Schleichende Verödung der Innenstädte: Einzelhandel unter Druck
Deutschlands Stadtzentren stehen vor einer beispiellosen Herausforderung. Angesichts einer sich zuspitzenden Konjunkturflaute und anhaltend hoher Inflation kämpfen Einzelhändler ums Überleben. Der Handelsverband Deutschland (HDE) schlägt Alarm und prognostiziert für dieses Jahr ein dramatisches Ausmaß an Geschäftsaufgaben. Rund 5000 Läden könnten demnach ihre Türen für immer schließen. Dies wäre eine Fortsetzung des besorgniserregenden Trends, der seit 2020 insgesamt 46.000 Ladenschließungen mit sich bringen könnte.
Ursachen und Auswirkungen
Die Gründe für diese Entwicklung sind vielfältig. Eine schwächelnde Konjunktur gepaart mit einer Inflationsrate, die die Kaufkraft der Verbraucher erodiert, setzt dem Einzelhandel zu. Obwohl die Branche im letzten Jahr einen nominalen Umsatzanstieg von 2,9 Prozent verzeichnen konnte, offenbart die inflationsbereinigte Betrachtung ein Minus von 3,4 Prozent. Die Hoffnung ruht nun auf einer leichten Erholung mit einem prognostizierten Umsatzwachstum von 3,5 Prozent im aktuellen Jahr, was real einem Plus von einem Prozent entspräche.
Stefan Genth, der Hauptgeschäftsführer des HDE, bringt die Tragweite der Situation auf den Punkt: „Das sind schlechte Nachrichten für den Einzelhandel, aber vor allem für die Stadtzentren.“ Die Attraktivität der Innenstädte leidet, da der Handel oft als Hauptmagnet für Besucher fungiert. Mit jedem geschlossenen Geschäft schwindet ein Stück Lebendigkeit und Anziehungskraft der Stadtzentren.
Gemeinsame Anstrengungen als Lösungsweg
Angesichts dieser Herausforderungen fordert der HDE entschlossenes Handeln. Genth betont die Notwendigkeit einer Zusammenarbeit aller beteiligten Akteure – von Handel über Kommunen bis hin zu Gastronomie und Kultur. „Nur wenn alle an einem Strang ziehen, kann vielerorts die Verödung ganzer Innenstädte verhindert werden.“ Der Handel allein könne diese Herausforderung nicht meistern.
Der HDE ist Teil eines Beirats für Innenstadtentwicklung, der die Bedeutung dieser Angelegenheit auf höchster politischer Ebene unterstreicht.
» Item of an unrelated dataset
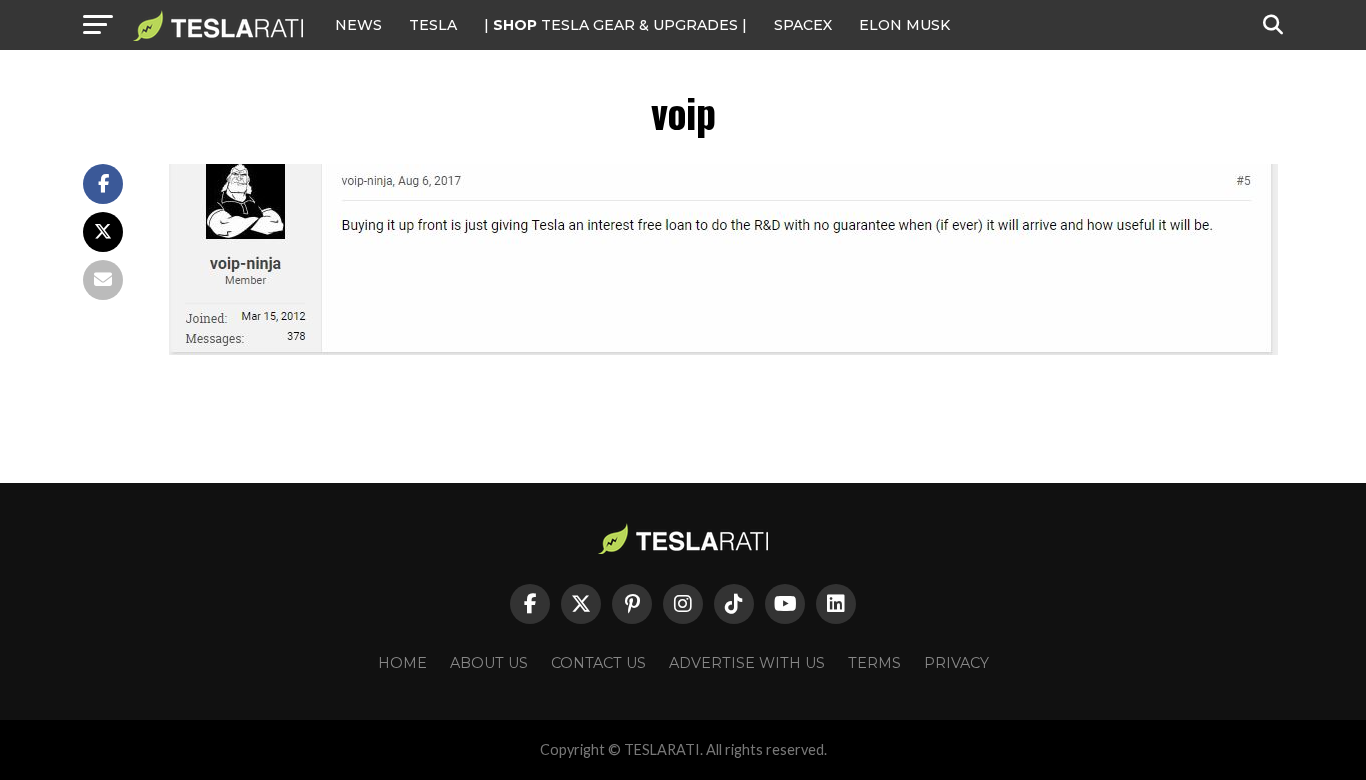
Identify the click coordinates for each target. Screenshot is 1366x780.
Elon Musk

Doch die Vielzahl der Zuständigkeiten auf verschiedenen Regierungsebenen erschwert einheitliche und effektive Maßnahmen. Eine zentrale Koordinierungsstelle für Förderprogramme und die Umsetzung von Maßnahmen könnte hier Abhilfe schaffen und eine zielgerichtete Unterstützung der Innenstädte ermöglichen.
Ausblick und Handlungsappelle
Die Lage ist ernst, aber nicht hoffnungslos. Durch koordinierte Anstrengungen und eine Neuausrichtung der Förderpolitik lässt sich der Trend noch umkehren. Der HDE ruft zu einem Umdenken auf, bei dem die Belebung der Innenstädte im Mittelpunkt steht. Dies umfasst nicht nur die Unterstützung des bestehenden Einzelhandels, sondern auch die Förderung neuer Konzepte und die Schaffung einer attraktiven, multifunktionalen Stadtmitte, die Menschen nicht nur zum Einkaufen einlädt, sondern auch zum Verweilen und Genießen.
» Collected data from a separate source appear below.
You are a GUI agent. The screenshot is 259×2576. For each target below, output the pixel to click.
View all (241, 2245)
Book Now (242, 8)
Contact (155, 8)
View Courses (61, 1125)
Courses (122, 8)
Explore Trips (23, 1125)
Die drohende Verödung der Innenstädte ist ein Weckruf für alle Beteiligten. Es ist an der Zeit, gemeinsam für lebendige, attraktive und zukunftsfähige Stadtzentren zu sorgen, in denen der Einzelhandel eine tragende Rolle spielt, aber nicht die einzige. Die Zukunft unserer Innenstädte hängt von den Entscheidungen ab, die wir heute treffen.